# need help with pendimethalin and overseeding



## Lonnie1 (Feb 7, 2013)

i have a horse pasture in southwest iowa that i am going to start haying. right now it's mixed horse pasture with brome, orchard, timothy, and rye....... wanting to overseed with orchard grass, but also wanting to apply pendimethalin (pendulum 3.3) to rid the field of foxtail and other annual grasses and broadleaf weeds, that took hold in this last seasons drought........will use 2 applications; early spring and after 1st cutting.......will this hurt the new orchard grass seeding?...... how long do i need to wait before overseeding after i apply the pendimethalin?? ......can i overseed before applying the pendimethalin?......would i be better off waiting until 2014 to overseed?......overseed this year and see if i can choke out the undesireables and/or apply pendimethalin next year?.......any suggestions to my best course of action?.......I HATE FOXTAIL!!!


----------



## rjmoses (Apr 4, 2010)

I checked the label for Pendulum and it is not labeled for orchardgrass, brome or timothy. That doesn't necessarily mean it won't harm these grasses, but.....

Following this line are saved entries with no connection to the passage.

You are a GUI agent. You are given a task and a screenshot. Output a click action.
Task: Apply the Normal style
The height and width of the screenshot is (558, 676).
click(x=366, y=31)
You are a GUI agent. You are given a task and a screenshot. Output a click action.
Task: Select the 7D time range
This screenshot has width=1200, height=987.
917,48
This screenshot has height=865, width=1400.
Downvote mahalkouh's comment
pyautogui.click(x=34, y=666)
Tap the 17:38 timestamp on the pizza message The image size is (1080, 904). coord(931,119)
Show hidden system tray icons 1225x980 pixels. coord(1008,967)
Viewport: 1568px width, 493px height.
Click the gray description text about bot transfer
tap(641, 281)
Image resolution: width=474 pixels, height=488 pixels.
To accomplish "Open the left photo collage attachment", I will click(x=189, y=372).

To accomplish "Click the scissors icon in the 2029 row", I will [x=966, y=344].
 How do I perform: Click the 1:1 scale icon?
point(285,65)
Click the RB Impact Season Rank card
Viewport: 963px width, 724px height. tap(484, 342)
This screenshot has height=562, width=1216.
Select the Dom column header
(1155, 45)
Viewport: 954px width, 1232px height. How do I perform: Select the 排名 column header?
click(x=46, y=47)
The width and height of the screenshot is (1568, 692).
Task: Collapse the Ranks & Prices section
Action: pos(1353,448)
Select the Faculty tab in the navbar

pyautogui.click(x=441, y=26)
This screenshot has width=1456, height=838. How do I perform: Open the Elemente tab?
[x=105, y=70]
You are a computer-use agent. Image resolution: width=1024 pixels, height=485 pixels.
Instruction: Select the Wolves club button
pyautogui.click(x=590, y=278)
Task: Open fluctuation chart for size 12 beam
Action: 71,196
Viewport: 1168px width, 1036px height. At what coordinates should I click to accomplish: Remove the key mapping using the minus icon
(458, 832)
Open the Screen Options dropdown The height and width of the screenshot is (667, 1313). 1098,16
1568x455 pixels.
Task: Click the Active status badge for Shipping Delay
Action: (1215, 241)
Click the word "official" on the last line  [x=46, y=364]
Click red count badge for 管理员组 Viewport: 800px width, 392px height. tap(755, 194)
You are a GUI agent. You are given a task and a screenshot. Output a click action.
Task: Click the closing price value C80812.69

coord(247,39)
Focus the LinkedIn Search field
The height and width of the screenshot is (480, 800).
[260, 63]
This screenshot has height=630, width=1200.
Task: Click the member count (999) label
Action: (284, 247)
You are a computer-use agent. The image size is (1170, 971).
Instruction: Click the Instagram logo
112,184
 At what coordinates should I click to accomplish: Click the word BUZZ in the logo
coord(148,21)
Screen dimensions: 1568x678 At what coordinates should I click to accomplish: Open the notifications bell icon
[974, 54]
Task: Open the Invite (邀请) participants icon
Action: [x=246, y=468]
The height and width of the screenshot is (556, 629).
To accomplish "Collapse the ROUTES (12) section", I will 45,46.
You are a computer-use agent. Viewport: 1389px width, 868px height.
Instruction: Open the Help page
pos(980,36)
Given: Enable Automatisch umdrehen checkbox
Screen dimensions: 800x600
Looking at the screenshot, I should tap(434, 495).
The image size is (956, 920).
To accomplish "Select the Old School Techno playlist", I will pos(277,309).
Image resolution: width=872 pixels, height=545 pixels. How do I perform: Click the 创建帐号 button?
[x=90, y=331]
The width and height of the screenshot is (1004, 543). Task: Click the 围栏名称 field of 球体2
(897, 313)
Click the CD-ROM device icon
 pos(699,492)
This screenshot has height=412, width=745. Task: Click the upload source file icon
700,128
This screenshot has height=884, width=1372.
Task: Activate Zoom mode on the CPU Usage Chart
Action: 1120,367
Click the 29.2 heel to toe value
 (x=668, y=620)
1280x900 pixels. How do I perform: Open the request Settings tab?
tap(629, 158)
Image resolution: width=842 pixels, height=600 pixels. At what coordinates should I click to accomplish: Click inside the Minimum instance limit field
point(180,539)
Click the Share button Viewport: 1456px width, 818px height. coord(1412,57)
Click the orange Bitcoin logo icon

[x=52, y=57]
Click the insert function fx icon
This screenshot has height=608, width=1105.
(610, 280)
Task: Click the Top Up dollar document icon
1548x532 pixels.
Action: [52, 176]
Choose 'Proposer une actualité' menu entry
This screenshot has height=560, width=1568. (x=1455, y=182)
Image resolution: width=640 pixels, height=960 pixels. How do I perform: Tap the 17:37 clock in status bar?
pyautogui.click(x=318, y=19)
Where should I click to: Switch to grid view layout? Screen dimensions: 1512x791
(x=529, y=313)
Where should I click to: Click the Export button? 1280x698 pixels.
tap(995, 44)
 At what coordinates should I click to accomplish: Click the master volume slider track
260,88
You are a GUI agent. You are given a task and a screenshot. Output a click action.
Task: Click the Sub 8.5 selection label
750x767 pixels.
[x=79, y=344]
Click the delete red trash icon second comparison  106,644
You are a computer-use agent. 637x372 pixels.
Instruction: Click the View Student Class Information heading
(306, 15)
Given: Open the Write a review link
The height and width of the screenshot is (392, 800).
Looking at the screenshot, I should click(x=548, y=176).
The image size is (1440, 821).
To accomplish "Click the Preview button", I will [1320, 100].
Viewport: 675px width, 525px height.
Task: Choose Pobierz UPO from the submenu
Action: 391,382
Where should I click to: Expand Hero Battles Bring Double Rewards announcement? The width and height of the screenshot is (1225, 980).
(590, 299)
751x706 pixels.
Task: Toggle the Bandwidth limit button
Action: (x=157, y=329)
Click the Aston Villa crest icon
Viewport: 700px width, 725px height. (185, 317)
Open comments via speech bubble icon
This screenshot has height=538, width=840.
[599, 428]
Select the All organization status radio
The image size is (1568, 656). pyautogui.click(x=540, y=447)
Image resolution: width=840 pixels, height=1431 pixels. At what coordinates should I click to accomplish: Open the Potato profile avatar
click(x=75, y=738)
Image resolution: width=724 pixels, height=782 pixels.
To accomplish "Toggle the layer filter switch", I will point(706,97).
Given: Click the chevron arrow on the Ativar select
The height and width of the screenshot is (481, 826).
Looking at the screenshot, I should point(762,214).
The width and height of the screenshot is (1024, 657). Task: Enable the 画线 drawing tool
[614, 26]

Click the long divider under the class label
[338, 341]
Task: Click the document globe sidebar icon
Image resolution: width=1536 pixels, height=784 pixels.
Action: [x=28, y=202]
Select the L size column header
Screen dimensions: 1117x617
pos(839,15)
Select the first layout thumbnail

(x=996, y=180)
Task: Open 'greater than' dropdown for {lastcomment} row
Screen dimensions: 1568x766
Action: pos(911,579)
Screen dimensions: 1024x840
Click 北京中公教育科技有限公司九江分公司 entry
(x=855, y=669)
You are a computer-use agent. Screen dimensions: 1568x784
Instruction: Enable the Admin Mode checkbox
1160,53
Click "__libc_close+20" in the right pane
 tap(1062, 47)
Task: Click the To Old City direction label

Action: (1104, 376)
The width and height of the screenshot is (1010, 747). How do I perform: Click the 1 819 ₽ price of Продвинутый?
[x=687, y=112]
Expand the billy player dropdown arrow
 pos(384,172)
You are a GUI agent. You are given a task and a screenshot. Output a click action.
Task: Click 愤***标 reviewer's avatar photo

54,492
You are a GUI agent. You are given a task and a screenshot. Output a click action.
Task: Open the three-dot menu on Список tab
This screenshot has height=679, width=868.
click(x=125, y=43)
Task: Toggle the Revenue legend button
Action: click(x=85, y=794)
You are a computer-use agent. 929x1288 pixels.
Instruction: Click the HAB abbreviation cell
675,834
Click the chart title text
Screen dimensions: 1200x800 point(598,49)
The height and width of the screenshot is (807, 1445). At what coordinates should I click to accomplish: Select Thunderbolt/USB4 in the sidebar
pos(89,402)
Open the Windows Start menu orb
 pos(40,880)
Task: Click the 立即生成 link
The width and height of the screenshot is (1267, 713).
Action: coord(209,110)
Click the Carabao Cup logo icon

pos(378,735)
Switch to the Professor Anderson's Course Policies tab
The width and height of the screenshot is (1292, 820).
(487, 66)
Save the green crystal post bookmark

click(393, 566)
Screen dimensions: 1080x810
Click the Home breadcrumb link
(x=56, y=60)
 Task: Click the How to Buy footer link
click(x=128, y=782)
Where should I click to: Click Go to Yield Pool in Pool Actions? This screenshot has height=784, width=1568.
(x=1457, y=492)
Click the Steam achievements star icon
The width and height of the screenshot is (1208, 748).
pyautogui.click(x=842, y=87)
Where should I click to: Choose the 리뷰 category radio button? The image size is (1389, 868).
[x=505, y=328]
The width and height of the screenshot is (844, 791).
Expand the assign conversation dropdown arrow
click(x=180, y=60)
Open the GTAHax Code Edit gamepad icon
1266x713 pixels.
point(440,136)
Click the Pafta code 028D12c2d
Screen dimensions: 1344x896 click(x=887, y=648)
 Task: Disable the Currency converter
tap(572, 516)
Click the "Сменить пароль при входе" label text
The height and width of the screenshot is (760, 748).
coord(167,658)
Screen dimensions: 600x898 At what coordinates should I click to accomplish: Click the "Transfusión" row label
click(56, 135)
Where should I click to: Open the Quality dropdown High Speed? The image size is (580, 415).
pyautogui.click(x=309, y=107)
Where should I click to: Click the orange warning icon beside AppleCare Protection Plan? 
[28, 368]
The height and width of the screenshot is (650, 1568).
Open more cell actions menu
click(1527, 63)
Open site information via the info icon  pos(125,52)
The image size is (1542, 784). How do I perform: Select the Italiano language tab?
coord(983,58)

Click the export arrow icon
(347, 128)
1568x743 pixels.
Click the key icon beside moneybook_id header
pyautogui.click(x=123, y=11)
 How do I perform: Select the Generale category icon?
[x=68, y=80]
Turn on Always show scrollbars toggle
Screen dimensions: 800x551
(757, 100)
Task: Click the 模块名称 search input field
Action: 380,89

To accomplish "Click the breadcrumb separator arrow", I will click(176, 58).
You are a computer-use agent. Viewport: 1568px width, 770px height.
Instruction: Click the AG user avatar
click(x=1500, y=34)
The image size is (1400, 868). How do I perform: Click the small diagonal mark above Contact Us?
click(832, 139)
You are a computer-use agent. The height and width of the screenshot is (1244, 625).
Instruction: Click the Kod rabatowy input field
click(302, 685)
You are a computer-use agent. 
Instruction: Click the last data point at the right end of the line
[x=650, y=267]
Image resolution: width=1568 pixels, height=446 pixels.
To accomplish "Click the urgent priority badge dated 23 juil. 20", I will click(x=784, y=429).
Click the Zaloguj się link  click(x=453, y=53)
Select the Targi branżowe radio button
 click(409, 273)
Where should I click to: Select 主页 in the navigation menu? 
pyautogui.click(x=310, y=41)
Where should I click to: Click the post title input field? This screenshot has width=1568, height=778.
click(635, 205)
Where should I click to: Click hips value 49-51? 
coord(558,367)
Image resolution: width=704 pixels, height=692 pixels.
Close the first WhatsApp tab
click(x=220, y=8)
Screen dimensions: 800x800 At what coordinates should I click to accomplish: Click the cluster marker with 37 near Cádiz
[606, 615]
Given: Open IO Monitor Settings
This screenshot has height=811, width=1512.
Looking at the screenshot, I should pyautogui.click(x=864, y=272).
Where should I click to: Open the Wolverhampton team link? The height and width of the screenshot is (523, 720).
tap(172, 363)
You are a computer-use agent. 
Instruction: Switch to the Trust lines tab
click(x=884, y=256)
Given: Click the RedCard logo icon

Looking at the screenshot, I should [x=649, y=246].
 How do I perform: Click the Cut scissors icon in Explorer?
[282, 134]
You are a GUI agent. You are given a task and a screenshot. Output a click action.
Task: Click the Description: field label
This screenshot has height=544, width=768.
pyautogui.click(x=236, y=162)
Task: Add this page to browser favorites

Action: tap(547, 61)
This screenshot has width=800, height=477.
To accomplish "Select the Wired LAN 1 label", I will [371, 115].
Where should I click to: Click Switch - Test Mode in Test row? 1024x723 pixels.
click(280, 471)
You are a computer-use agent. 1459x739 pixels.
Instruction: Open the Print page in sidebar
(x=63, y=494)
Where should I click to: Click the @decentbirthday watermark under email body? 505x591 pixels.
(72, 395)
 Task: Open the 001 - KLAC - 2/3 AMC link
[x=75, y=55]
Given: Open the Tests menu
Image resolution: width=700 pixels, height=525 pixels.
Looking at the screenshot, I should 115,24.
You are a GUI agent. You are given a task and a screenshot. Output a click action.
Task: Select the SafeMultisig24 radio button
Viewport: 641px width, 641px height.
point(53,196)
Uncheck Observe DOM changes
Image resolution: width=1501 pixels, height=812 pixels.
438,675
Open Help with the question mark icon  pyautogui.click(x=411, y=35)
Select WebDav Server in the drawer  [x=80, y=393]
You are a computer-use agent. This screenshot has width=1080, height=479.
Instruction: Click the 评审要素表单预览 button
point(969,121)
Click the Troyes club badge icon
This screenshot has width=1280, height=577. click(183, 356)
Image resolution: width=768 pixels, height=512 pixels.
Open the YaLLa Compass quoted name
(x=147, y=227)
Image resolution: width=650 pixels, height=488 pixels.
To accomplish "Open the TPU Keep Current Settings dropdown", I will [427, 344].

Mfg's Label: http://www.domyownpestcontrol.com/msds/pendulum-33-herbicide-label.pdf

Hebicide studies:

http://oregonstate.edu/dept/coarc/sites/default/files/publication/07_weed_control_hay.pdf

http://pnwhandbooks.org/weed/agronomic/grass-seed-crops/orchardgrass

I have thought about trying it, but have been too chicken. Let me know how it works if you decide to use it. I hate foxtail and crabgrass also.

Ralph


----------



## Lonnie1 (Feb 7, 2013)

thanks hay master.....after reading the info in your links, i'm not so sure i want to try it, either....i'm doing this on advice from a friend who uses it with success, but he has not tried overseeding near the same time, so is unsure of the outcome.....i know it will do temporary damage to established stands, as it always turns his brown for a few weeks (just a light burn) but it comes back quickly.....however i did find this link http://forums2.gardenweb.com/forums/load/lawns/msg0314364628385.html .....so now, i just have to make the decision of whether to apply the pre-emergent this year and overseed next year, or try to choke out the foxtail with a heavy overseeding and fertilizer.....i just know that i can't have the foxtail, as i feed the hay to my horses and sell to other horse owners.


----------



## rjmoses (Apr 4, 2010)

I've had reasonable success cleaning up foxtail by mowing and baling it just as the seed heads where at the milk stage. It make reasonable feed and, by getting it off the field, the new seeds did not go into the seed bank. Timing is important.

Ralph


----------